Van Thunder Bay tot Nipigon hadden we inderdaad een drukke Highway. Het verkeer van Hwy 11 en Hwy 17 raast hier samen overheen. Bovendien waren ze 21 km lang met de weg bezig. Dat was ook hard nodig, want er zaten vreselijke dwarsscheuren in het asfalt. Nu maken de grote vrachtauto's en pickups normaal al veel lawaai; maar dat werd door de slechte weg nog tien keer erger. Aafke kreeg daar vreselijk de zenuwen van en dat werd nog erger toen we een paar kilometer over zand en grind moesten overbruggen. Hier hadden ze de complete asfaltlaag weggehaald en hoewel de ondergond keurig was natgehouden en platgewalst, vond ze het heel beangstigend. Toch stelde ze voor om door te rijden naar Nipigon, omdat daar Hwy 11 en Hwy 17 weer hun eigen weg vervolgen. De volgende dag begon met een forse klim, wegwerkzaamheden, en dat zou de hele dag zo doorgaan. Voordeel van de wegwerkzaamheden is wel, dat het verkeer langzaam moet rijden en vaak in convooi. Als de eerste auto ruim om ons heen gaat, dan volgt de rest ook wel. Maar de bergen waren net zo vermoeiend als in de Rocky Mountains. Zeker wanneer je in acht neemt dat we 90 km moesten rijden voor we een motel konden vinden. Moe kwamen we aan in Schreiber. Jan stelde voor om een rustdag te nemen, maar Aafke wilde er niet van weten. We otmoetten hier nog andere fietsers. Twee mannen deden de Circle Tour (rondje om Lake Superior) en een jonge vrouw uit Quebec fietste van Thunder Bay naar Sault Ste. Marie. De volgende dag keek Jan om 7:00 uur uit het raam: dichte mist! Hij keek om 8:00 uur uit het raam: dichte mist! Hij keek om 9:00 uur uit het raam: nog steeds dichte mist. Onverantwoord om te vertrekken; het verkeer zou ons op het laatste moment opmerken en niet uitwijken uit angst voor tegenliggers. We besloten om de motelkamer nog een nacht aan te houden. Maar wat doe je in een dorp als Schreiber? Je loopt naar het museum (elk dorp heeft wel een museum) en je doet waarvoor een rustdag is: rusten op het bed, kijkend naar The Weather Network of CNN. Met de middag trok de mist gelukkig op, maar dan heeft het geen zin om weg te gaan want de volgende plaats waar we kunnen overnachten, ligt 90 km verder! Die plaats heet Marathon. Een pinnig dametje aan de receptie van het motel vertelt ons dat we de tandem niet op de kamer mogen hebben (wat we tot dan wel altijd deden). "Dan wordt de vloerbedekking modderig". En dat, terwijl de fiets zo mooi schoon en droog is!?!

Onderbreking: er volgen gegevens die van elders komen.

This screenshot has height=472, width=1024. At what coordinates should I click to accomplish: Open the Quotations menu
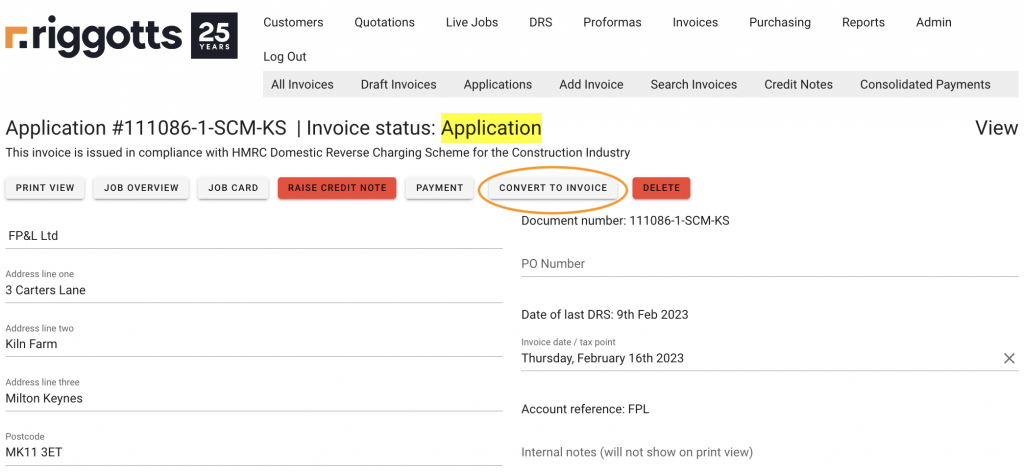pyautogui.click(x=384, y=22)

Nog steeds best zware klimmen dus we gunden ons een goed bed. Het was 13 juli en dan zijn we - in dagen - halfweg. In kilometers hebben we er al veel meer dan de helft opzitten; dus dat gaat goed! De etappes lijken wel voor fietsers gemaakt. Alweer zo'n 90 km verder stuitten we op de volgende plaats. Dat plaatsje (1.000 inwoners) is White River. Weet u waar deze plaats beroemd om geworden is? (Antwoord aan het eind van deze bijdrage).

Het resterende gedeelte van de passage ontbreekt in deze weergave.